How many times have you been asked to create a training course, even though the person asking you to do so hasn’t consulted with you on the performance issue involved, and you don’t know what it is? Too often, a training program simply offers the pretense of addressing an issue, without actually getting to its underlying cause. In “Get the Whole Picture With a Performance Assessment,” Hadiya Nuriddin explains when a more thorough review is needed.
Nuriddin writes, “An analysis focuses on what is happening and why, and the assessment is concerned about the quality and impact of what is happening.” A performance assessment, notes Nuriddin, “provides the opportunity to uncover the ways work is done well, how performance may be falling short, and how both influence the success of the organization.”
Learning about the desired performance is an important first step. To complete a performance assessment project, you must understand what your purpose is. That is the central question, and it must be focused on performance, rather than knowledge; must be simple; must have the approval of stakeholders; and must focus on what is happening rather than what is not happening. A good central question would be something like, “How are managers supporting employee performance on the job?”
After you have developed your central question, you can strategize about the scope of your project, its timeline, and the people who will need to be involved. The scope will involve the goals of the project, deliverables, deadlines, and costs.
Collecting data, conducting interviews, and implementing surveys make up the “conducting the assessment” step of the five-step performance assessment process. During this step, you learn about “why a specific performance is needed and how it relates to the organization’s goals,” writes Nuriddin.
In conducting your surveys, Nuriddin recommends you use multiple-choice questions with comment boxes. The multiple-choice aspect of the survey will give you concrete answers, while the comment field provides respondents with the opportunity to expound on the issue.
The author also recommends that you ask respondents to answer questions about the overall performance of the team, not just about their own performance. Respondents may be more objective about commenting on the team than they are when assessing their own behavior.
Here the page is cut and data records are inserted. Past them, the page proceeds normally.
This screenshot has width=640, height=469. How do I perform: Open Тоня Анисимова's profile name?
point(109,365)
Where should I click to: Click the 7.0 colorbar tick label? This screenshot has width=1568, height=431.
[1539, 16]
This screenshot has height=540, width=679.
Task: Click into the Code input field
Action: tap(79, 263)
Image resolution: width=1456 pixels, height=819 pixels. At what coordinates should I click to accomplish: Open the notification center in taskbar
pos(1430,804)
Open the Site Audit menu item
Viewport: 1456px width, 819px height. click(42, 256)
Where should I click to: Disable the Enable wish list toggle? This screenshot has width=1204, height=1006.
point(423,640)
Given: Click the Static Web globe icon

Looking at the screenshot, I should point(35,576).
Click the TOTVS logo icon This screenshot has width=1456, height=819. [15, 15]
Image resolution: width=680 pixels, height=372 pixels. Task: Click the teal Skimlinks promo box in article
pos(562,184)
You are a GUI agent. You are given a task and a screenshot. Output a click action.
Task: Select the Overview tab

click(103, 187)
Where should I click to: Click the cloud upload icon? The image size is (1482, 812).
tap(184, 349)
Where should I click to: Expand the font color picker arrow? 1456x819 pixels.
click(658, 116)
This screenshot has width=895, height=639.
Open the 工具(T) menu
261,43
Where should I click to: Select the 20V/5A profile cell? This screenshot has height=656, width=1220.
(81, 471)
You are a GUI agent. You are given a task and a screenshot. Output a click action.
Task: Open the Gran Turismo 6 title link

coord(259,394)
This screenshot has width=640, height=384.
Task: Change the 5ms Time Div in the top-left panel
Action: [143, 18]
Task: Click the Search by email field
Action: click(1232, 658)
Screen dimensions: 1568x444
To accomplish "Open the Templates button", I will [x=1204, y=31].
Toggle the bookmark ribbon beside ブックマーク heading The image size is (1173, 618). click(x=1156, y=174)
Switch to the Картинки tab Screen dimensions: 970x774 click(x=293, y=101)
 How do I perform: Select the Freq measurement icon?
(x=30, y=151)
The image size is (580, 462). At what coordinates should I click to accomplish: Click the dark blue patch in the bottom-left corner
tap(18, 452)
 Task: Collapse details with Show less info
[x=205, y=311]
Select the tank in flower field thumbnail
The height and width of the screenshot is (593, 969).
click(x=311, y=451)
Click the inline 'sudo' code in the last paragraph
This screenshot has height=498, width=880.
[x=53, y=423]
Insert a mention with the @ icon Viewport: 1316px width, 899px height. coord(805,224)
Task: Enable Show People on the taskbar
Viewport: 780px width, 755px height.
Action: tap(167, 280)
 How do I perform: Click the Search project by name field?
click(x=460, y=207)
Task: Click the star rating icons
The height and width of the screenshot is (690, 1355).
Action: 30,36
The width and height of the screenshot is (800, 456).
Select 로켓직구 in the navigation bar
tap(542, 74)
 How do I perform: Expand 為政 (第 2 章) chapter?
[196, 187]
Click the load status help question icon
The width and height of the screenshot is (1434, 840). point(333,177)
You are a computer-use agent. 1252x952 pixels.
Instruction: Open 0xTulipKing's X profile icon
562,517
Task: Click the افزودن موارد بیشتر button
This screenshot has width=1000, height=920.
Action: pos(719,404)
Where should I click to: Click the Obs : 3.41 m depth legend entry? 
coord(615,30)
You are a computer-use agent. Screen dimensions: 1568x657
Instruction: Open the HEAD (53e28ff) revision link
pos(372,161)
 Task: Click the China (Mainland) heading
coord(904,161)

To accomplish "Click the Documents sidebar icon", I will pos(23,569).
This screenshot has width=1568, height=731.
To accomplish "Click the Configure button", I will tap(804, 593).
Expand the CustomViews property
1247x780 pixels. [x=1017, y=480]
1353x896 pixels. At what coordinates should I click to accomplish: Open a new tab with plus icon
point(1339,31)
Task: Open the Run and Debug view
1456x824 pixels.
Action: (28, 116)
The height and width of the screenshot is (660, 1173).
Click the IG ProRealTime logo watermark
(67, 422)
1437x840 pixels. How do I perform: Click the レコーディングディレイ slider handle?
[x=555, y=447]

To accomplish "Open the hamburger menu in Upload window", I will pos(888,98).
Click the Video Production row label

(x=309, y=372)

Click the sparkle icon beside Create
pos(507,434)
A short questionnaire is likely to garner a greater response rate than a longer survey, and tell you much more about the performance challenge.
Similar to survey questions that are multiple choice but allow for comment, interview questions that are both open- and closed-ended can give you concrete information with context.
After you have collected information, prepared a report on your findings, and identified the solution, it is time to communicate that solution recommendation. Nuriddin suggests the following:
- Create a short summary version and send it to participants in advance of the meeting.
- Be clear and concise when explaining your recommended solution.
- Include stakeholders—make them feel like part of the journey to that solution.
And finally, “Be ready to address the possible consequences of not implementing your solutions. Because there is no one way to facilitate performance, any recommendation you make is vulnerable,” Nuriddin advises.